Dr. Semmelweis
04 July 2023
Harold Pinter Theatre
3.5 out of 5.0 stars
Dr. Semmelweis, transferred from last year’s run in Bristol, is an exploration of the life and work of Hungarian physician and scientist Ignaz Semmelweis, an early pioneer of antiseptic research.
In the mid-18hundreds, Semmelweis works at hospital in Vienna, where he sets out to find out why the obstetrics ward had a mortality rate three times higher than the midwives’ ward. At the time, mortality from childbed fever was incredibly high, costing many women and babies their lives. This was the time before anyone had figured out that hygiene was an important factor in reducing the spread of illness and infections.
In our world today, it seems unfathomable that just two hundred years ago, doctors would not wash their hands or change their clothes between patients, sheets in hospitals would not be changed regularly, and many people feared admission to hospitals as the rates of patients catching infections and death were very high. At Semmelweis’ hospital, doctors would routinely work in the morgue to study corpses before attending patients, touching open wounds, delivering babies. All without cleaning their hands.

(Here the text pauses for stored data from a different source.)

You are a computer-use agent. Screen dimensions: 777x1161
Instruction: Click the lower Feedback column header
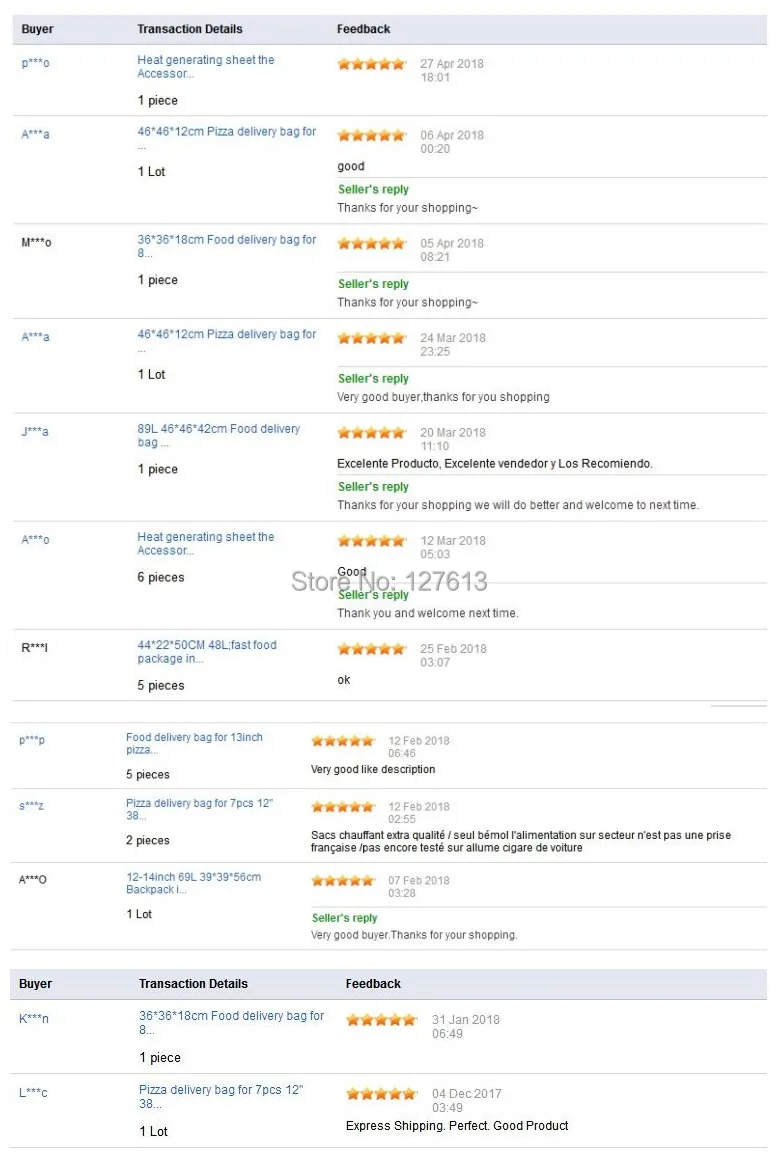[373, 983]
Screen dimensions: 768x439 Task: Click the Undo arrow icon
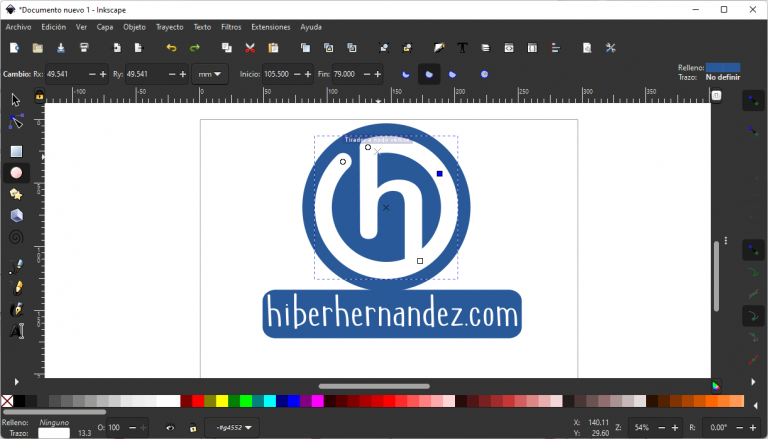pyautogui.click(x=171, y=48)
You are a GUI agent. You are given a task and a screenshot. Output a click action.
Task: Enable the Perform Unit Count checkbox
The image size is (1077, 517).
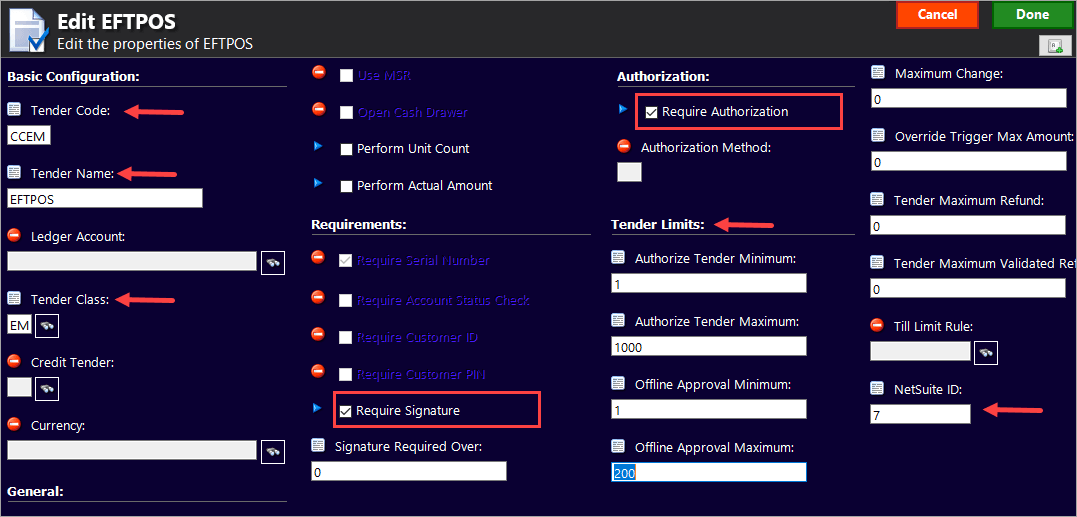click(346, 149)
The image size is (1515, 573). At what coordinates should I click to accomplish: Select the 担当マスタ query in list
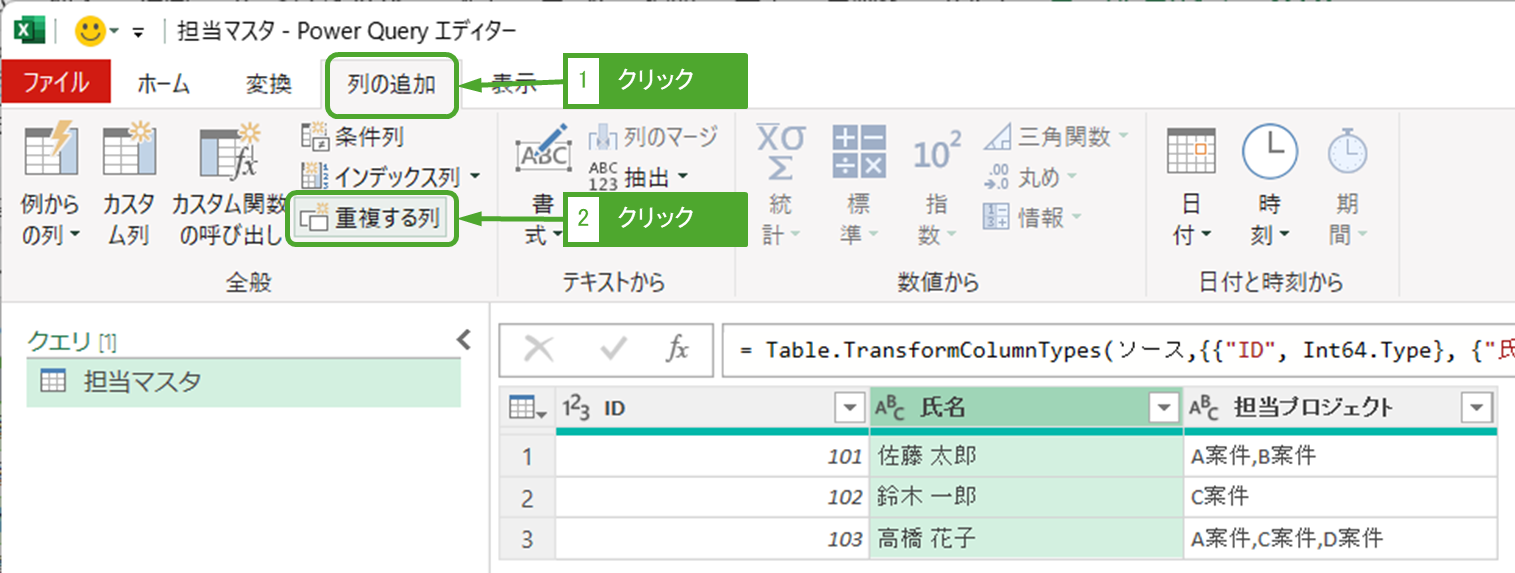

Semmelweis’ theory, and incredibly successful tests, that sanitising hands between patients, changing bed clothes frequently, and keeping a high level of hygiene will lead to fewer infections in deaths, was not well received by his peers.
The play is intense, with a revolving stage that quickly changes from operating theatre to maternity ward to sitting room, a string quartet wandering the stage, and seven ballerinas flowing from dancing to taking on the roles of a variety of young women frequenting the hospital. The pacing is fantastic, and while there is no actual audience involvement, the action is taken into the auditorium at times.
I wish some of the women’s characters would have been a bit more fleshed out rather than seeming like tools for a man’s discovery, not playing a role apart from inspiration for change. There could have been chances to expand on their stories, give them some agency and a voice without disrupting the story.
But all in all, it is a fantastic play about the resistance to new ideas that change the world.